東証前引け 続落 新型コロナに警戒感、景気敏感株に売り
8日午前の東京株式市場で日経平均株価は続落し、前日比72円33銭(0.27%)安の2万6475円11銭で前場を終えた。下げ幅は一時200円を超す場面があった。世界的な新型コロナウイルスの感染再拡大による景気の先行き不透明感から空運や石油・石炭製品、輸送用機器など景気敏感株の売りが目立った。ただ、売り一巡後は好業績銘柄に買いが入り、下げ幅は縮小した。
JPX日経インデックス400と東証株価指数(TOPIX)は続落した。
新型コロナの感染拡大で米カリフォルニア州の多数の自治体が、集中治療室の病床不足を受けて不必要な外出を禁じる自宅待機命令を発動したと伝わり、景気の先行きに対する不透明感を高めた。米国の追加経済対策をめぐる与野党協議に大きな進展を示す報道がなかったことも心理的な重荷となった。
一方、ハイテク株比率が高い米ナスダック総合株価指数は前日に上昇しており、東京市場でも半導体関連株やハイテク株が買われた。菅義偉首相が8日、追加経済対策の事業規模が73.6兆円、財政支出は40兆円になると表明。政府が大規模な財政出動を続けることも支えとなった。

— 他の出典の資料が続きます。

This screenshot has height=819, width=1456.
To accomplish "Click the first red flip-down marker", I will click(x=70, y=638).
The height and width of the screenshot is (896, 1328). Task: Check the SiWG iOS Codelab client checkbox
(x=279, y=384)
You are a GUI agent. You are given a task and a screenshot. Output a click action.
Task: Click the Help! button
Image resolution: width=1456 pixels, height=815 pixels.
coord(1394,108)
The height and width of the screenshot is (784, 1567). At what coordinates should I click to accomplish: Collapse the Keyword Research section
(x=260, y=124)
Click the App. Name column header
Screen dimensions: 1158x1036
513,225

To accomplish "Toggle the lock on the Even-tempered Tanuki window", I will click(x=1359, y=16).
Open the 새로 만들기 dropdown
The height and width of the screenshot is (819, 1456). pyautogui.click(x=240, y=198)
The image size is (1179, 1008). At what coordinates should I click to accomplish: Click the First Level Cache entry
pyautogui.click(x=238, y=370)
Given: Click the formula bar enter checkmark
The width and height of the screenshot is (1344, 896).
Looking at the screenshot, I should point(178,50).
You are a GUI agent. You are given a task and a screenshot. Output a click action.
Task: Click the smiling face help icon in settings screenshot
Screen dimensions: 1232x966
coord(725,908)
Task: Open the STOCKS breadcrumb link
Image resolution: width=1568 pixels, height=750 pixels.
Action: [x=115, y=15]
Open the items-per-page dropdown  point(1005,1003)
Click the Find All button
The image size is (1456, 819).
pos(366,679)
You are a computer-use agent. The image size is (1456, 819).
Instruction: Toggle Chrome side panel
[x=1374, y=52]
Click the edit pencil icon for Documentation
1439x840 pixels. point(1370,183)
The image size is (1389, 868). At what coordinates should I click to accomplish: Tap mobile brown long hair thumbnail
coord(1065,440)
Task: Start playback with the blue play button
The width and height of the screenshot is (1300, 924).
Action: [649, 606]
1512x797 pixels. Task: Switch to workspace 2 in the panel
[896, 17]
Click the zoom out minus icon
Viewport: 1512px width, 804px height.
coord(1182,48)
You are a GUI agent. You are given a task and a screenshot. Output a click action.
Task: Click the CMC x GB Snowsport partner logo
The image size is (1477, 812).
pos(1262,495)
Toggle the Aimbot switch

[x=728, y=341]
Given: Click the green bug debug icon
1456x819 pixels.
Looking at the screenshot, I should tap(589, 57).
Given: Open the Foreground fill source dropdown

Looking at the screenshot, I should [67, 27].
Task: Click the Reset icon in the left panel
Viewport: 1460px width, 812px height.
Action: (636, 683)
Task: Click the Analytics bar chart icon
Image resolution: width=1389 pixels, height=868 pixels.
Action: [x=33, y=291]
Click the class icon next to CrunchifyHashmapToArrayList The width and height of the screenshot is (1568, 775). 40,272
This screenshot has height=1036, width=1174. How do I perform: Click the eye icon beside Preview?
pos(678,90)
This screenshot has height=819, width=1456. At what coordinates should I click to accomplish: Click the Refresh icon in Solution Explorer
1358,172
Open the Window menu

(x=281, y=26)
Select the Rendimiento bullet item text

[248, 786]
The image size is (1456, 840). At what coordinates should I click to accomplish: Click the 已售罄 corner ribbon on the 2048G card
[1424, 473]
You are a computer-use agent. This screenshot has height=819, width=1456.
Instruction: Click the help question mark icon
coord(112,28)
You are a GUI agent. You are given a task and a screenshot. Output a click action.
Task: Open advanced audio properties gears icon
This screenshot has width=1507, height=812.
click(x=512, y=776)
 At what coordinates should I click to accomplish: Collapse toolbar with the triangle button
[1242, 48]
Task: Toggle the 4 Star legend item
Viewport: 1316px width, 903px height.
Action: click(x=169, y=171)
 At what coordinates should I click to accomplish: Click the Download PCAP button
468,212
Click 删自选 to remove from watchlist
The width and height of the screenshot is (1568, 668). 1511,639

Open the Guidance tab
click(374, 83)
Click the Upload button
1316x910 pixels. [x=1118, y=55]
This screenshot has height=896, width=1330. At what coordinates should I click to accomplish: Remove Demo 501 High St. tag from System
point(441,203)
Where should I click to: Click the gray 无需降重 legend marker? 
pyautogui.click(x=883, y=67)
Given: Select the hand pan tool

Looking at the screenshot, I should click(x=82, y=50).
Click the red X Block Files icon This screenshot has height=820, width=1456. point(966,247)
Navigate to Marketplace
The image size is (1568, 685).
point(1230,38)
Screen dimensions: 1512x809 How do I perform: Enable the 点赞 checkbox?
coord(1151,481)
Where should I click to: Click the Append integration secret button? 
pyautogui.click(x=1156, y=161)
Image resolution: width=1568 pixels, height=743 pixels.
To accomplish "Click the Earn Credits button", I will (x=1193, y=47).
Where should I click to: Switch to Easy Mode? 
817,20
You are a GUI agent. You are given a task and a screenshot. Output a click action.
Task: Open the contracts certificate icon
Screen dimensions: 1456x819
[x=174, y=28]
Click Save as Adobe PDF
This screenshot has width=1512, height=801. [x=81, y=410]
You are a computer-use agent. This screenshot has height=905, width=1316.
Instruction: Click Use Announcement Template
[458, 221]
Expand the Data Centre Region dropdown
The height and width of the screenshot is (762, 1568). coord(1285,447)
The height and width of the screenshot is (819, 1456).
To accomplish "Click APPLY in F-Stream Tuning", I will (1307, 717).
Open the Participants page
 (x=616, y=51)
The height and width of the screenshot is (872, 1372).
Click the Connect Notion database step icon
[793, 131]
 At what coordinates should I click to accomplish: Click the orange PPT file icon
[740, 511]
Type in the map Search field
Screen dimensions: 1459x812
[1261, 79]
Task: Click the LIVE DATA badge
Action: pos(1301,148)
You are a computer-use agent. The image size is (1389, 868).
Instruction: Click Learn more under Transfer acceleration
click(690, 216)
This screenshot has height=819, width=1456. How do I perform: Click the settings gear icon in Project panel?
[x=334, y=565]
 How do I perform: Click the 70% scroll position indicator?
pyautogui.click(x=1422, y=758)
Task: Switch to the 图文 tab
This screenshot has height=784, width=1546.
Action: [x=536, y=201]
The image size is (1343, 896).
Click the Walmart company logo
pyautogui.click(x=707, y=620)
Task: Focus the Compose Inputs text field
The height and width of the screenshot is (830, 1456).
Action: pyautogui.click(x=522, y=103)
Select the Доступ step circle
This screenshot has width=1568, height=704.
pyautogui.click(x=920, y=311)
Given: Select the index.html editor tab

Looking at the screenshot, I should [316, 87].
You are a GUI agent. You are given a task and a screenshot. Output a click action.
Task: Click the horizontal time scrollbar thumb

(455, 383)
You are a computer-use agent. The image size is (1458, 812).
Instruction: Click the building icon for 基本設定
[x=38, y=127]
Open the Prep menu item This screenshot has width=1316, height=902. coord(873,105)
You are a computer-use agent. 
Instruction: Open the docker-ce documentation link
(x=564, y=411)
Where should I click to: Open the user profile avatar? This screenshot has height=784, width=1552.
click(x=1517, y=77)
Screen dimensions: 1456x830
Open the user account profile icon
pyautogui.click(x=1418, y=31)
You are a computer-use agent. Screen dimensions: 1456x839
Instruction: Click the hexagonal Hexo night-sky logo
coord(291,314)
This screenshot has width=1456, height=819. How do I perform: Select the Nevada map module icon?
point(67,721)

大和証券の壁谷洋和チーフグローバルストラテジストは、「新型コロナの感染拡大を警戒した売りと、ワクチン投入や財政出動を期待した買いの綱引きとなるなか、短期的な過熱感もあり売りが優勢となっている」としていた。
前引け時点の東証1部の売買代金は概算で9705億円、売買高は5億301万株だった。東証1部の値下がり銘柄数は773、値上がりは1273、変わらずは125だった。
個別では第一三共、ファナック、オリンパス、スズキ、ホンダ、JAL、ENEOSが安い。一方、エムスリー、東エレク、岩谷産などは買われた。